## What is required:
Set down each line of the data below exactly as it stands, dropping the pictures.

Saved data entries
○ ○ ○ ○ ○

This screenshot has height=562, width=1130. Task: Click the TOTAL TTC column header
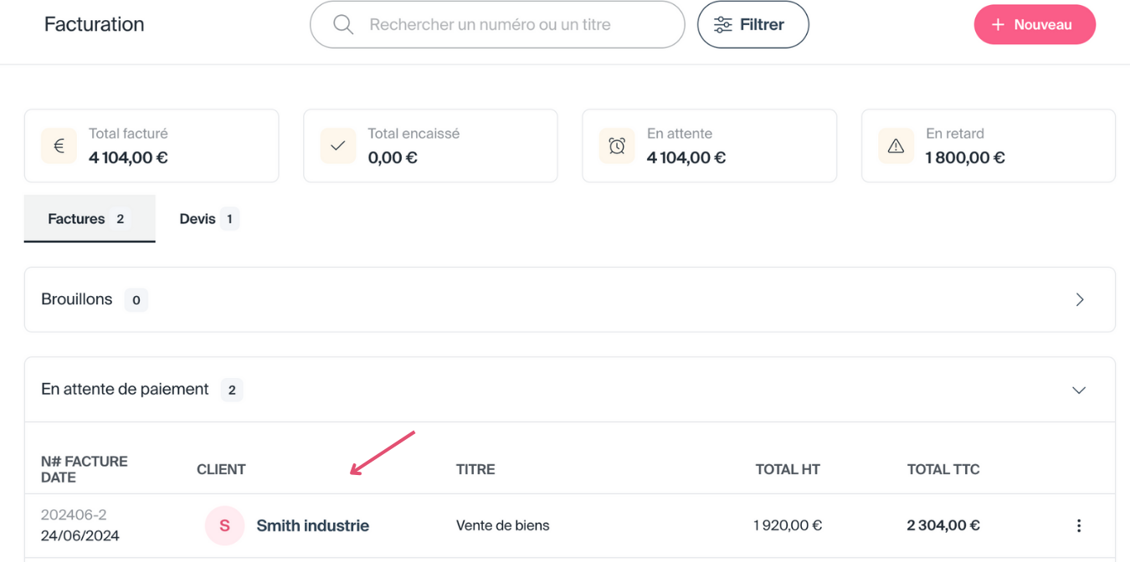coord(943,470)
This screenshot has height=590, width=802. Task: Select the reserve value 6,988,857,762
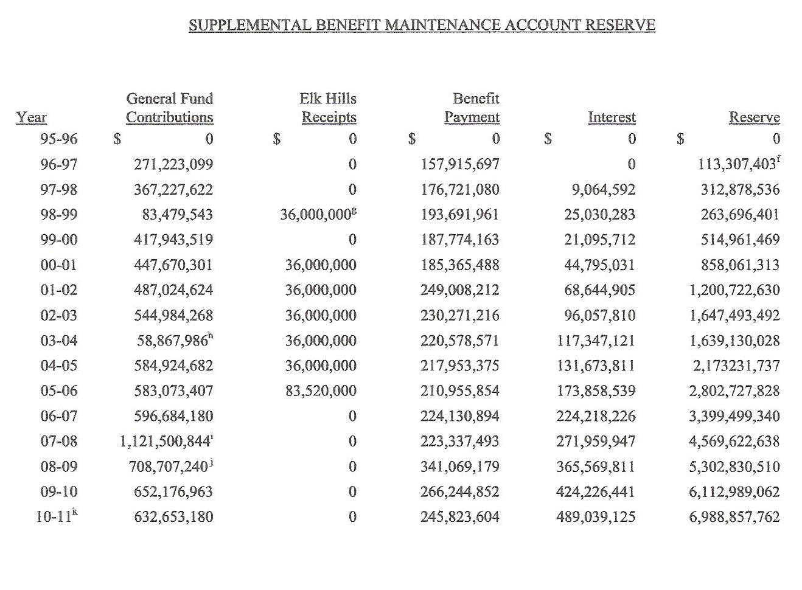click(x=734, y=518)
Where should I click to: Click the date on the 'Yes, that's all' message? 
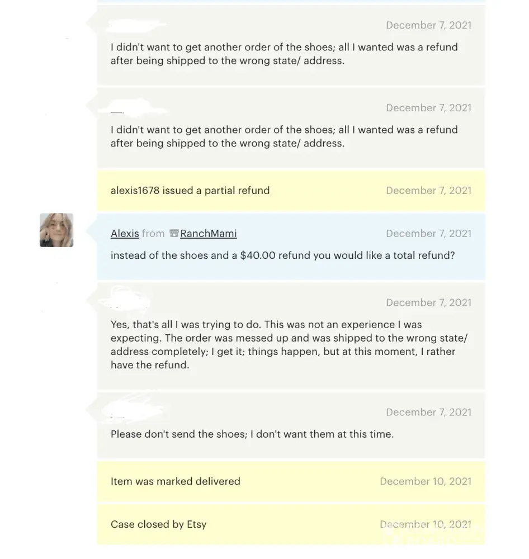click(x=428, y=303)
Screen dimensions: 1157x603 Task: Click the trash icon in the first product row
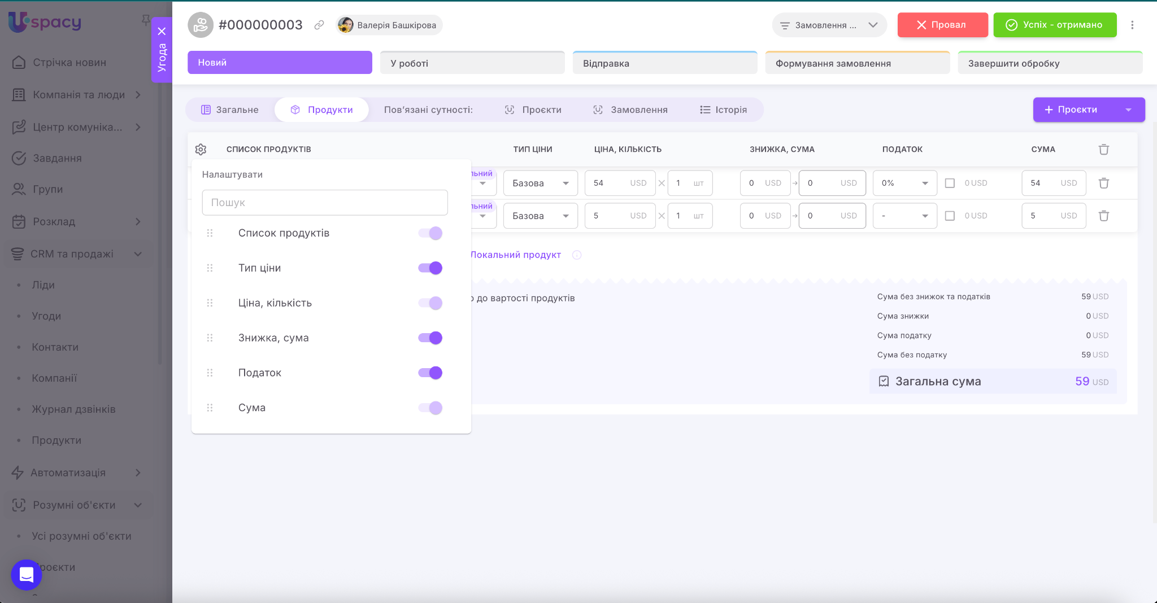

○ ○ ○ ○ ○

## Expected output:
This screenshot has height=562, width=1130. Task: Click the TOTAL TTC column header
coord(943,470)
This screenshot has height=590, width=802. Task: Select the reserve value 6,988,857,762
click(x=734, y=518)
Where should I click to: Click the date on the 'Yes, that's all' message? 
click(x=428, y=303)
Screen dimensions: 1157x603 Task: Click the trash icon in the first product row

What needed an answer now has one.